Tempo de morangos mofados


Ao receber a folha com o resultado do exame a que se submetera e onde em letras geladas constava a palavra “positivo”, Caio Fernando Abreu talvez não imaginasse que ali estava, mais do que o prenúncio de morte, o início de uma completa reviravolta em seu modo de ver o mundo — e de escrevê-lo. Diante da perspectiva do confronto iminente com o fim, imposta pelo HIV naqueles anos 90, o sol negro que até então semeara melancolia em sua obra se tornaria claridade pura, intensa, regeneradora.

Essa mudança, flagrante nas crônicas a que se dedicou em seus últimos anos e nas cartas remetidas a amigos e parentes, transpareceu de forma ainda mais concreta no olhar que passou a legar aos escritos passados, nos quais chegaria a promover alterações. A mais visível delas, a tênue (mas significativa) adição de um hífen no título de Inventário do irremediável, seu primeiro livro de contos. Na revisão feita 25 anos após o lançamento, Caio transformou a fatalidade daquele “irremediável” num “ir-remediável” — que pode ser reparado.

A imagem de seu corpo alto e magro me vem à lembrança ao assistir ao documentário Pra sempre teu Caio F., de Candé Salles. Para além da dispensável dramatização, com uso de ator, de episódios da trajetória de Caio, o filme revela como vida e obra caminharam de mãos dadas ao longo dos 48 anos em que o escritor esteve entre nós. As cenas mostram, por exemplo, o período no qual morou em Londres, que acabaria por inspirar a peça Pode ser que seja só o leiteiro lá fora. Contemplam também as referências à astrologia, levadas ao paroxismo em Triângulo das águas, livro cujas três novelas relacionam-se com os arquétipos dos signos de peixes, escorpião e câncer.

Nos depoimentos de amigos, e do próprio Caio, é possível vislumbrar certa inadequação, uma percepção de não lugar, que se reflete em contos como “O mar mais longe que eu vejo”: “Eu tinha qualquer coisa como andar de costas, quando todos andam de frente. Qualquer coisa como gritar, quando todos calam.

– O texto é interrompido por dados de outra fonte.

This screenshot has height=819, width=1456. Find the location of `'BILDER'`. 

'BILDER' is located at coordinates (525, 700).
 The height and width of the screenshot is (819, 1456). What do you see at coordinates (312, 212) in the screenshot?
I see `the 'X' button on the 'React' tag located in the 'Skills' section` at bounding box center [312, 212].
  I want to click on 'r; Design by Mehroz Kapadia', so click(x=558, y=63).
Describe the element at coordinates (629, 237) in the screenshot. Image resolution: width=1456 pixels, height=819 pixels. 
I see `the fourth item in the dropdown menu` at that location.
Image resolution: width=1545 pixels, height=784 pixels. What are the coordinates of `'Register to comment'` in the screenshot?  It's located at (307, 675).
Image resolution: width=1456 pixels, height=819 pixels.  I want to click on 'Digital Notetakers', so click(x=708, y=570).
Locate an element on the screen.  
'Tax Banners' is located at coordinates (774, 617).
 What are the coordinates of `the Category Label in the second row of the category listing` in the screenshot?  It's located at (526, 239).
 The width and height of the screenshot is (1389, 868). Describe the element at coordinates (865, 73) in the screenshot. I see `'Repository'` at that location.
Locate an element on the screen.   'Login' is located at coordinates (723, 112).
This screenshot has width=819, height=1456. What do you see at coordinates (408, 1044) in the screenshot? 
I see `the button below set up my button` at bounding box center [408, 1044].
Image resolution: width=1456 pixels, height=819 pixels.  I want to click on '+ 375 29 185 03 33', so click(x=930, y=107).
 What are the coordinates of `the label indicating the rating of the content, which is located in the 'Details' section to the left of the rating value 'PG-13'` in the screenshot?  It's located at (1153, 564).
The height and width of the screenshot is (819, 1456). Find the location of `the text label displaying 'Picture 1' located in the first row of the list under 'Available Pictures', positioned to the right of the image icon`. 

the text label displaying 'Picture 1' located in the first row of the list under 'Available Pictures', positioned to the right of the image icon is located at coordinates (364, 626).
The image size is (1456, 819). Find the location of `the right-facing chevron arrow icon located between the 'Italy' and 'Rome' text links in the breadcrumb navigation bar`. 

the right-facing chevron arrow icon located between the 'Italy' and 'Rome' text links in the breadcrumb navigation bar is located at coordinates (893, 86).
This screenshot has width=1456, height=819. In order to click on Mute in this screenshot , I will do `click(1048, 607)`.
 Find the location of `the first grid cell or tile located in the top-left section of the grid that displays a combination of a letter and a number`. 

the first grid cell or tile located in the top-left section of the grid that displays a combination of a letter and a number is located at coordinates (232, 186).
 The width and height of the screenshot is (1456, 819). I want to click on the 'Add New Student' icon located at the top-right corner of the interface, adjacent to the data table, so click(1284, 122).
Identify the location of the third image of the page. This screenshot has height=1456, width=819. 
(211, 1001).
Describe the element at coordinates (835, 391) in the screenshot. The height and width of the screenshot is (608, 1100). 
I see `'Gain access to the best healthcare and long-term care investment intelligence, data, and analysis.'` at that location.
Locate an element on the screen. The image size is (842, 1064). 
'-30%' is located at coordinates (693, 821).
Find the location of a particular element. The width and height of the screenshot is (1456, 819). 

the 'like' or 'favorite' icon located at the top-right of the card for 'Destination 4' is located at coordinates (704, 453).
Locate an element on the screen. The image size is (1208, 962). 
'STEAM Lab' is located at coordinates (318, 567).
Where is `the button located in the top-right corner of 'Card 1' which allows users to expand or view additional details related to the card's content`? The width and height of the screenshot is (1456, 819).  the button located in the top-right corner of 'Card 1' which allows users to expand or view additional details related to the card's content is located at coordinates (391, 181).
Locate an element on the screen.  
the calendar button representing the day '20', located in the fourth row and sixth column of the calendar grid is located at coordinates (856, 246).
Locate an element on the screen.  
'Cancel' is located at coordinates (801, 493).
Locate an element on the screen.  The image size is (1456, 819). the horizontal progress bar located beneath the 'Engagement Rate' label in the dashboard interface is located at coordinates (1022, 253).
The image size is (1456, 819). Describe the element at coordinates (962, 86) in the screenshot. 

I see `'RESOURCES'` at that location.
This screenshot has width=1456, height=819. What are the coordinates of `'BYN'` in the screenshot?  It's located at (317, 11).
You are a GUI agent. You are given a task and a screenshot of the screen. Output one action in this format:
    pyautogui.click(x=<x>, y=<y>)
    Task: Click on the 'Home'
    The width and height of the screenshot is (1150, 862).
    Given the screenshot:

Qualquer coisa que ofendia os outros, que não era a mesma deles e fazia com que me olhassem vermelhos, os dentes rasgando as coisas, eu doía neles como se fosse ácido, espinho, caco de vidro”.

É curioso pensar que, há 40 anos, seus livros já expunham um mundo cada vez mais fragmentário, labirinto no qual a busca por sentidos não raro terminava em impasse. “Tentei macrobiótica psicanálise drogas acupuntura suicídio ioga dança natação cooper astrologia patins marxismo candomblé boate gay ecologia, sobrou esse nó no peito, agora faço o quê?”, indaga um dos personagens de Morangos mofados, sua obra mais conhecida.

Desconfio que uma das razões do sucesso de Caio tanto tempo após sua morte seja justamente essa perplexidade que se repete, que ecoa nas paredes ásperas de 2015. “Cada dia, quando abro o jornal, tenho um novo choque e uma revolta que se acumula e, logo após, uma terrível sensação de inutilidade (…) Nos contatos que eu tenho com gente da minha geração, ou de outras, mas unidos pela mesma lucidez, percebo de maneira intensa a mesma sensação de abandono e de inutilidade. Sobretudo de impotência”, escreveu ele à amiga Hilda Hilst, em carta datada de 1970. Tão longe, tão perto.

Ao testemunhar, nos últimos tempos, o recrudescimento de alguns de nossos piores pesadelos autoritários, cadernos de cultura sendo extintos, tantos amigos desempregados, editoras de livros a se desminliguir, penso se não estamos nós, também, sentindo o mofo dos morangos tocar o palato. Um gosto acre que, contudo, não pode nos roubar a capacidade de cultivar morangos outros, “vivos, vermelhos”. Ou ao menos tentar.

Foi o que Caio efetivamente fez. Frente a frente com a morte, que o levaria em 1996, ele decidiu plantar rosas e viver cada dia “arrancando das coisas, com as unhas, uma modesta alegria”. Talvez já tivesse então desvendado o segredo da árvore mágica que, apesar de fincada num terreno taciturno e sombrio, encanta o protagonista do conto “Caixinha de música”: extrair do emaranhado de dor, angústia fria e solidão escura a beleza a ser lançada para fora.